Using POST instead of GET for search operations
It has been noticed that both the retrieve and search PDS FHIR APIs expect the search parameters as a query string. This means that private data like name, date of birth, NHS number etc. should be sent in plain-text format through the URL. This URL may get logged in different components/ systems involved in this flow and will be visible to anyone having log access. The proposal is to provide a POST version of the APIs so that the details can be sent via the request body that is protected via the Transport Layer Security
Comments: 2
-
12 Jan, '22
Tony Heap AdminThanks for the suggestion Deepa.
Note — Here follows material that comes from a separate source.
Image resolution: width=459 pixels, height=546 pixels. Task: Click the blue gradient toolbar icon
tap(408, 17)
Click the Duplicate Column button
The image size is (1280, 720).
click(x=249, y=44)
It is something we already have at the back of our minds - not just for the PDS FHIR API but for all our APIs. Not least because the FHIR standard mandates that it should be possible to search using HTTP POST (https://www.hl7.org/fhir/STU3/http.html#search). I've added it to our backlog of work to be prioritised. We have a lot of other work on which is also valuable so it might not happen immediately.
-
13 Jan, '22
Tony HeapWe've had some further discussions internally on this. Our view is:
1) all requests and responses are encrypted via TLS so the PID is protected on the wire
2) our logging tools have redaction built into them so that URL parameters are excluded from any logs that are not tightly locked down
3) therefore there is no strong benefit of having a POST option
4) we've not 100% convinced that POST is mandated for searches in FHIR - there seems to be some disagreement amongst the experts
Given how much other work we have to do, and given the taxpayer is paying for this, we're going to descope this item.